Le gouvernement annonce un réexamen du projet de loi sur l'ASU
Le gouvernement a décidé de retravailler son projet de loi portant création de l'allocation de solidarité unifiée (ASU), a indiqué l'entourage du Premier ministre Sébastien Lecornu, réagissant à une information de La Tribune Dimanche. Le texte, qui vise à fusionner plusieurs prestations sociales pour inciter au travail, fait l'objet d'un important travail de concertation depuis plus de six mois avec les associations, partenaires sociaux et groupes politiques, et depuis quatre mois avec le Conseil d'État.
« À ce stade de la concertation, il apparaît que des éléments doivent être encore travaillés », a précisé l'entourage du chef du gouvernement. « Fort des retours du Conseil d'État, le gouvernement a décidé de retirer le texte de l'ordre du jour (de cette instance) afin de le retravailler en concertation avec les parties prenantes », a-t-il ajouté.

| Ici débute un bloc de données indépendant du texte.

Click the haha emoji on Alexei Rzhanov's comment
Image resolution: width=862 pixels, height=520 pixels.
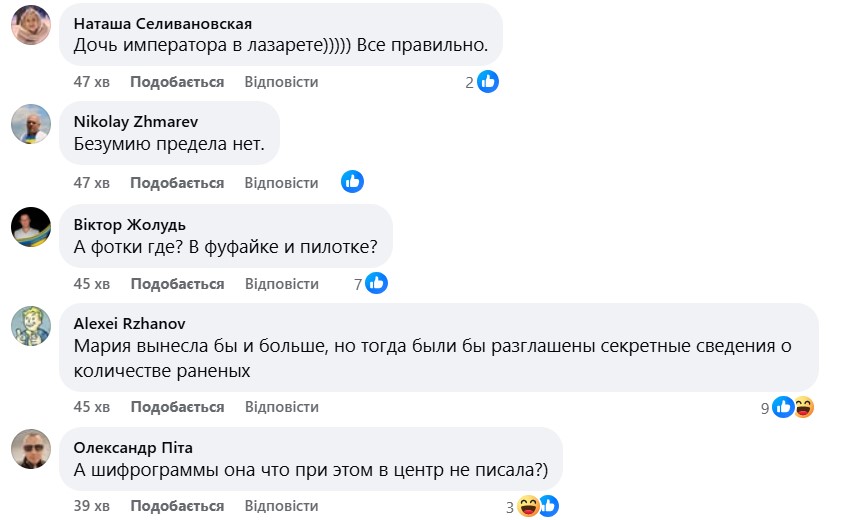coord(803,407)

Malgré ce retrait, Matignon assure que le Premier ministre « tient beaucoup à ce texte et souhaite vraiment qu'on y arrive ».
Des inquiétudes parmi les associations et au sein du gouvernement
La porte-parole du gouvernement, Maud Bregeon, a contesté tout enterrement du texte lors d'une intervention sur France 3, confirmant que « le Premier ministre y tient particulièrement » et qu'il y a « besoin de consulter encore et d'avoir des échanges, notamment avec les forces politiques ». Elle a évoqué un « engagement important du gouvernement » en faveur de cette réforme.

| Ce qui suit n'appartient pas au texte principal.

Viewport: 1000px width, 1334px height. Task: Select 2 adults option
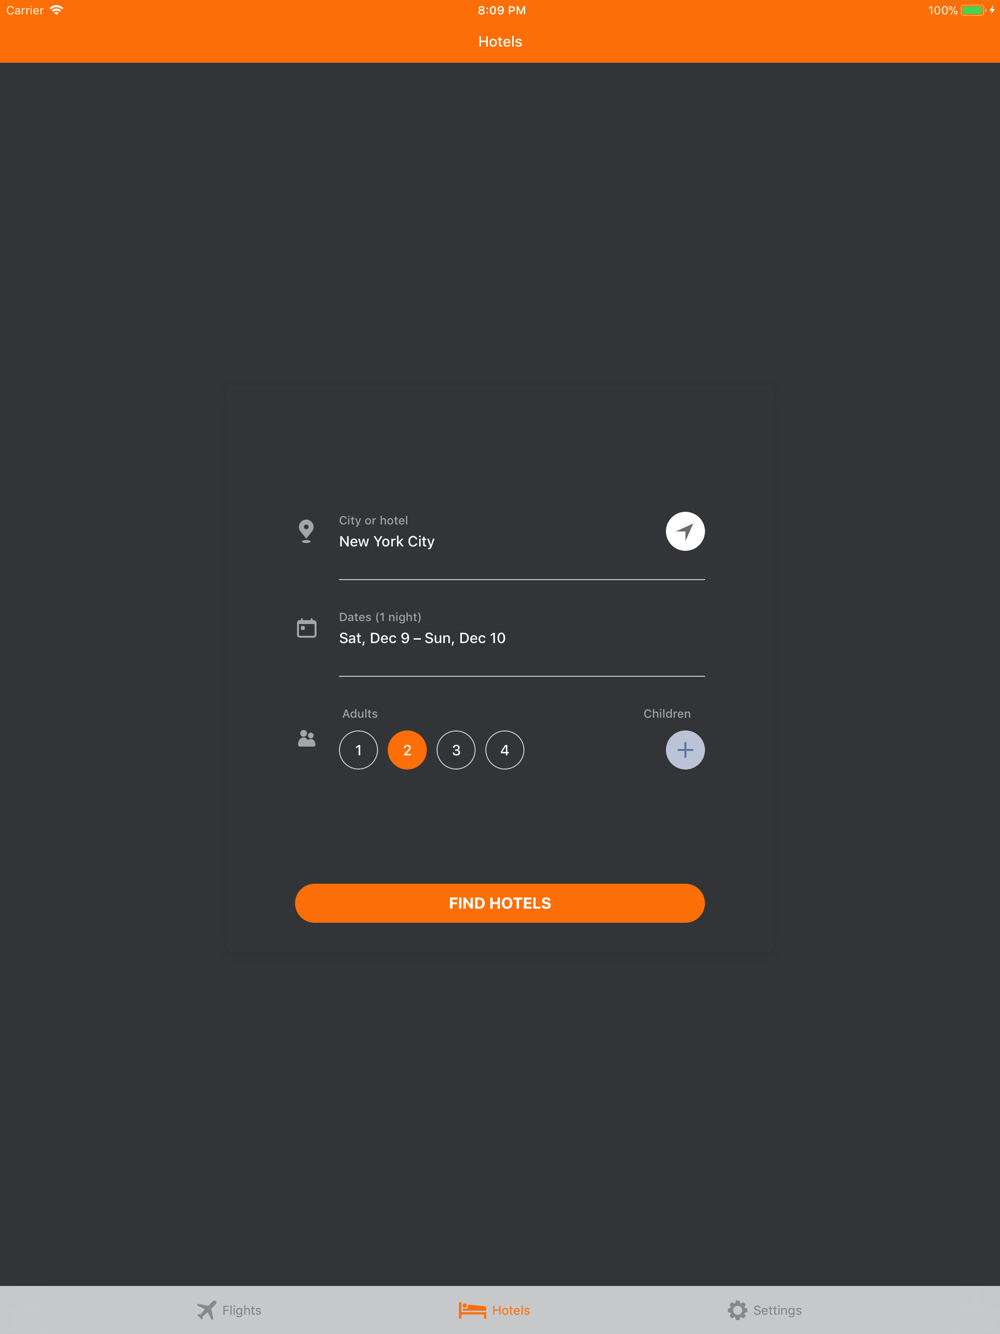[x=407, y=750]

Le ministre du Travail, Jean-Pierre Farandou, s'était inquiété mi-mai du devenir du texte, soulignant les réserves émises par le Conseil d'État, notamment au regard de la « libre administration des collectivités ». Les associations de lutte contre la pauvreté ont de leur côté exprimé leur inquiétude, redoutant que cette réforme n'entraîne une perte d'aides pour les plus pauvres.
Un parcours législatif compromis avant l'été
Promis par le président de la République Emmanuel Macron en 2018, ce projet de fusion des prestations sociales avait été relancé par les prédécesseurs de Sébastien Lecornu à Matignon, Michel Barnier puis François Bayrou. Dans un courrier adressé en février à la présidente de l'Assemblée nationale, le ministre des Relations avec le Parlement, Laurent Panifous, avait annoncé l'arrivée du texte en mai à la chambre basse. Cependant, selon les derniers éléments d'agenda communiqués par le ministre, le texte ne sera finalement pas inscrit avant la pause estivale.
Le gouvernement va désormais retravailler le projet de loi en concertation avec les parties prenantes, sans calendrier précis pour l'instant.